EXTRATOS DE ENTREVISTA À REVISTA MANCHETE EM AGOSTO DE 1977:
 
Manchete — Você está lançando o seu livro O Reacionário. Por que o livro e por que esse título?
 
Nelson Rodrigues — Este livro é uma das coisas mais sérias que já fiz na minha vida. Antes de falar de mim, mal ou bem, o sujeito deve ler o meu livro para saber o que eu acho, para saber do meu anticomunismo, saber do meu horror a Marx... Marx não toma conhecimento da morte. E nós exigimos de Marx a devolução de nossa alma imortal. Tudo isso está no livro.
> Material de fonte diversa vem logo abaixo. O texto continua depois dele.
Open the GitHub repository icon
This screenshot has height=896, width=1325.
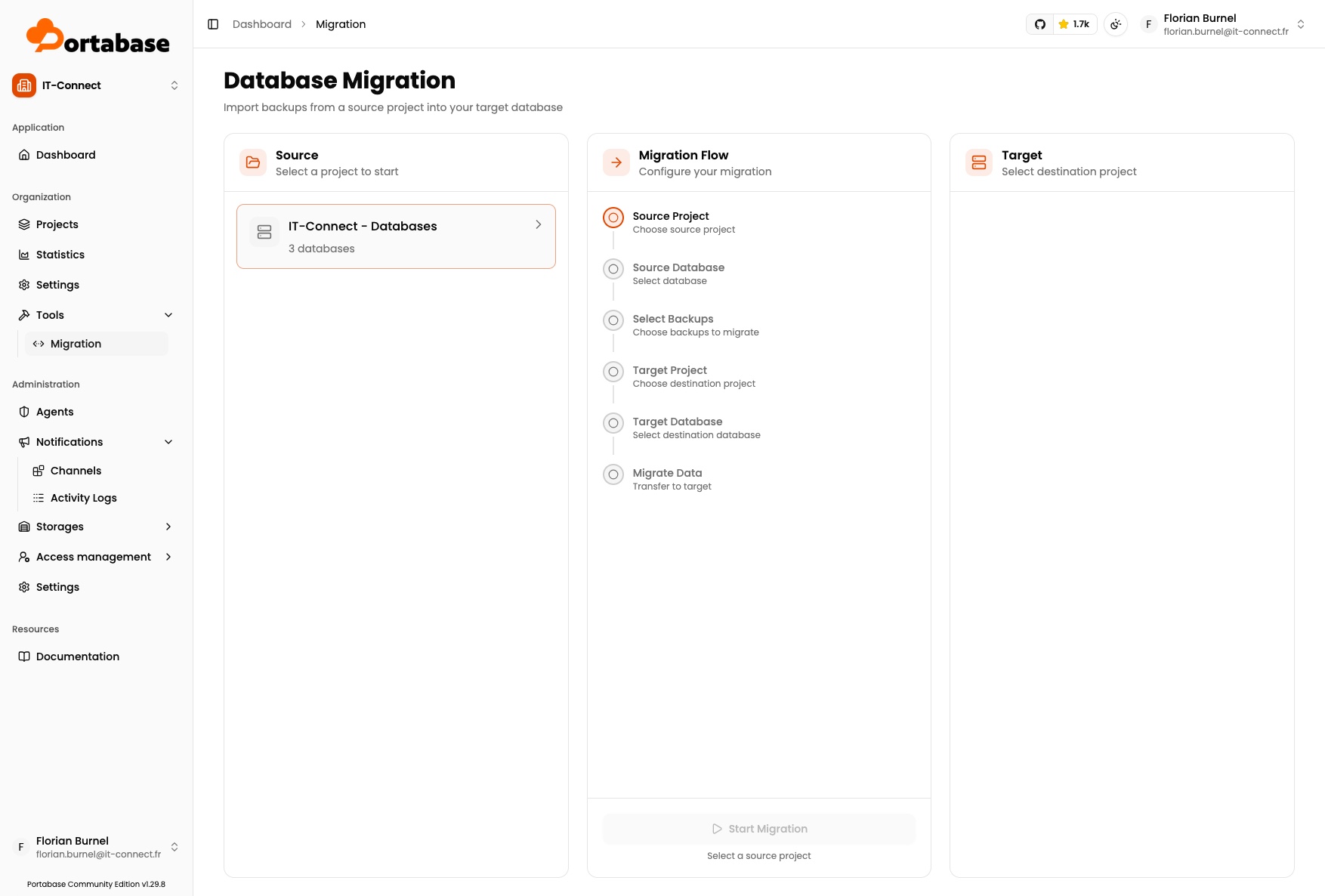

Agora, eu tenho uma virtude única, que é a seguinte: não tenho medo de passar por reacionário. Querem me chamar de reacionário, chamem; querem me pichar como reacionário, pichem; querem me pendurar num galho de árvore como ladrão de cavalo, pendurem. Mas eu sou homem que não aceita essa impostura gigantesca dos chamados países socialistas. Por mais que eu tenha horror da política, há muita política no meu livro. Eu acho que a política corrompe qualquer um, mas ela é um fato. Alias, vocês querem saber de uma coisa? Eu comecei a ficar anticomunista aos 11 anos de idade. Eu era um rato de jornal e nessa ocasião comecei a freqüentar o jornal A Nação, do Leônidas de Rezende, um comunista tremendo. Então, um dia assim sem mais nem menos, um rapaz me disse que, se o partido mandasse, ele estrangularia a sua própria mãe. Era só o partido mandar. A ONU, por exemplo, não considera o Brejnev um canalha. Para ela, o fato de existirem intelectuais internados em hospícios não representa um ato atentatório aos direitos humanos. Agora, vou te dizer uma coisa: eu pensei muito quando dei ao meu livro o título de O Reacionário. Porque no duro, no duro, eu não sou reacionário. A mais cruel forma de reacionarismo está nos países socialistas, na Rússia, em Cuba, na China, etc. Realmente, eu sou um libertário. Veja você: dois pobres-diabos cidadãos soviéticos seqüestraram um avião para deixar o paraíso e foram parar na Finlândia. Entregaram-se ao governo finlandês, que os devolveu ao Brejnev. Vão ser naturalmente fuzilados. Pois bem: quem protestou contra isso? Onde está o manifesto dos intelectuais com 3.999 assinaturas? No duro eu sou um libertário. Eles, marxistas, é que são reacionários. Repito mais uma vez: os marxistas é que são reacionários.
 
Manchete — Nelson, ainda existe o padre de passeata? Eles ainda estão em plena atuação?
 
Nelson Rodrigues — Ainda existem e estão em plena atuação. Sempre houve o padre de passeata. É o falso padre, o sujeito que trai a Igreja, que trai Cristo, trai Deus. Este é o padre de passeata.
 
Manchete — Você está a favor do Lefebvre ou do Papa?
 
Nelson Rodrigues — Sou inteiramente a favor de Lefebvre. Eu acho que a Igreja de Cristo é a Igreja de Lefebvre. Acho que qualquer faxineiro prefere o latim. O latim é a verdadeira linguagem. Aliás, a gente não precisa entender a língua, basta o som.
 (...)
 
Manchete — Nelson, você gostaria de viver agora ou na Idade Média?
 
Nelson — Em primeiro lugar, eu não vejo nada de ruim na Idade Média, como você está insinuando. Foi uma etapa da história da humanidade, simplesmente. A Idade Média tinha seus valores formidáveis. A par disso, já afirmei que tinha uma alma de Belle Époque. Hoje estamos assistindo a uma destruição de valores. Nunca a maldade humana, a perversidade humana, a ferocidade humana foram tão violentas como em nossa época. Eu digo o seguinte: se houvesse uma guerra nuclear e o mundo acabasse, não se perderia grande coisa. Alias, de todas as épocas eu acho que a pior é exatamente a nossa.
(...)
 
Manchete — Mas você é muito amargo.
 
Nelson Rodrigues — Como?
 
Manchete — Muito amargo em face da vida.
 
Nelson Rodrigues — Meu coração, meu anjo: a amargura é o elemento do artista. A amargura dá uma dimensão fantástica ao artista.